Take Medicare. In 1966 when Medicare began, it cost $3 billion. The House Ways and Means Committee estimated that Medicare would cost about $12 billion by 1990. Instead, it cost $107 billion and today costs the government close to a trillion dollars.
So when Joe Biden and the Democrats assured Americans and Republicans in Congress that the $80 billion the president wanted to augment the IRS tax-collecting ability was only going to target “the rich,” everyone with two brain cells working knew it was a lie.
It will surprise no one that an audit by the Treasury Inspector General For Tax Administration found that “President Biden’s plan to hire a new army of tax collectors is falling flat, and the agents already at work are targeting the middle class.”
“As of last summer, 63% of new audits targeted taxpayers with income of less than $200,000,” reports the Wall Street Journal. “Only a small overall share reached the very highest earners, while 80% of audits covered filers earning less than $1 million.”
Bank robber Willie Sutton supposedly responded to the question of why he robs banks by saying with a shrug, “That’s where the money is.” So, too, the IRS audits well-off but not “rich” taxpayers because they can’t afford the army of tax attorneys that the super-rich can bring to the table.
Here’s a gentle reminder of the assurances given to us by the Biden administration and Democrats in Congress.
“These resources are absolutely not about increasing audit scrutiny on small businesses or middle-income Americans. As we’ve been planning, our investment of these enforcement resources is designed around the Department of the Treasury’s directive that audit rates will not rise relative to recent years for households making under $400,000,” wrote IRS commissioner Charles Rettig in an August 2022 letter to concerned senators.
Janet Yellen was even more adamant. “Contrary to the misinformation from opponents of this legislation, small business or households earning $400,000 per year or less will not see an increase in the chances that they are audited,” she wrote in a letter to Rettig.

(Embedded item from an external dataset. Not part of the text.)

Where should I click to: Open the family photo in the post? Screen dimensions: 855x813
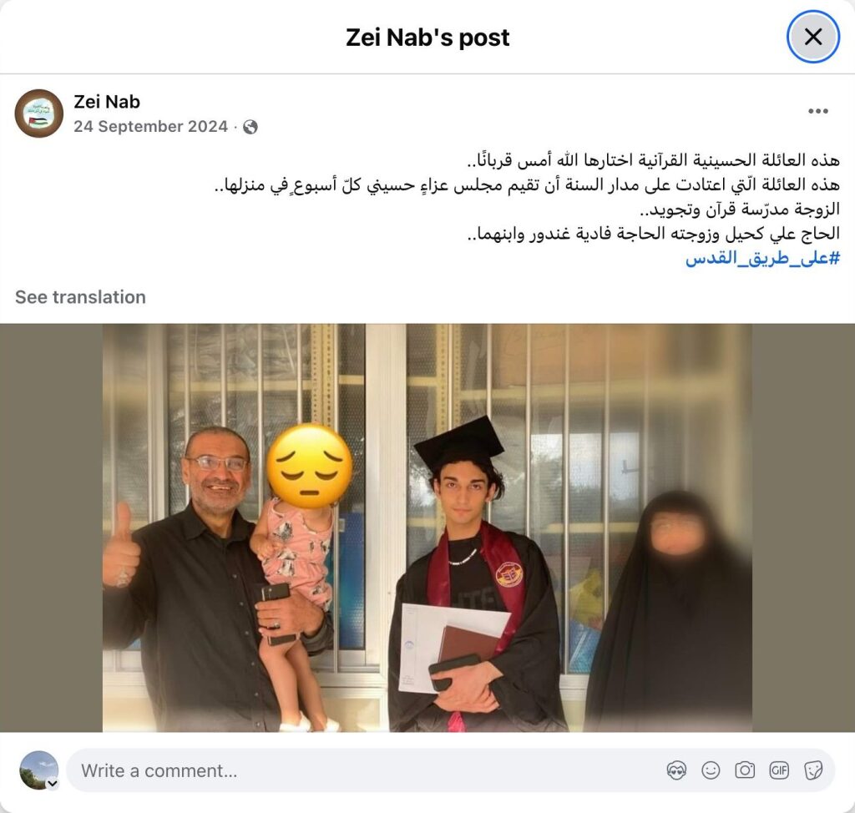point(428,528)
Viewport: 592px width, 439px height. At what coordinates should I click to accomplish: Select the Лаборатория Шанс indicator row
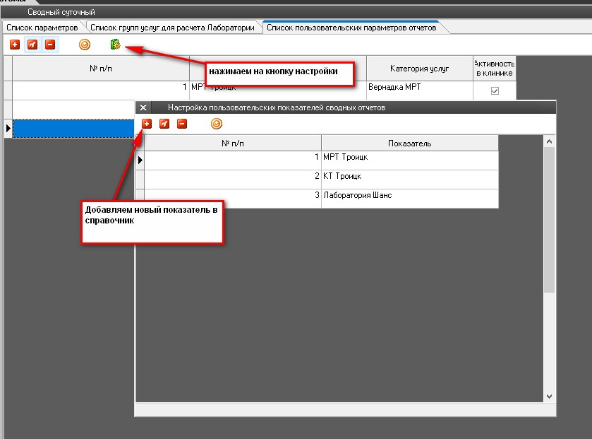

It’s almost like they didn’t tell us the truth the first time around. But that’s not even the most embarrassing thing in the report: The IRS had set a goal of hiring 3,700 new agents in the first year of boosted funding. Instead, in the first six months, they’d hired 34.
Awkwardly, “revenue agent staffing had actually decreased by 8%, or more than 650 employees, between the end of fiscal 2019 and March 2023,” per a previous watchdog report. And it’s not just hiring that’s in trouble: The agency has completed just 33 percent of its fiscal year 2023 milestones outlined in its strategic operating plan, which is…tough given that the year is over.
This is the classic Lucy with the football telling Charlie Brown “this time, I won’t pull the ball away and laugh at you when you kick empty air and fall flat on your arse”. Most of us don’t fall for it.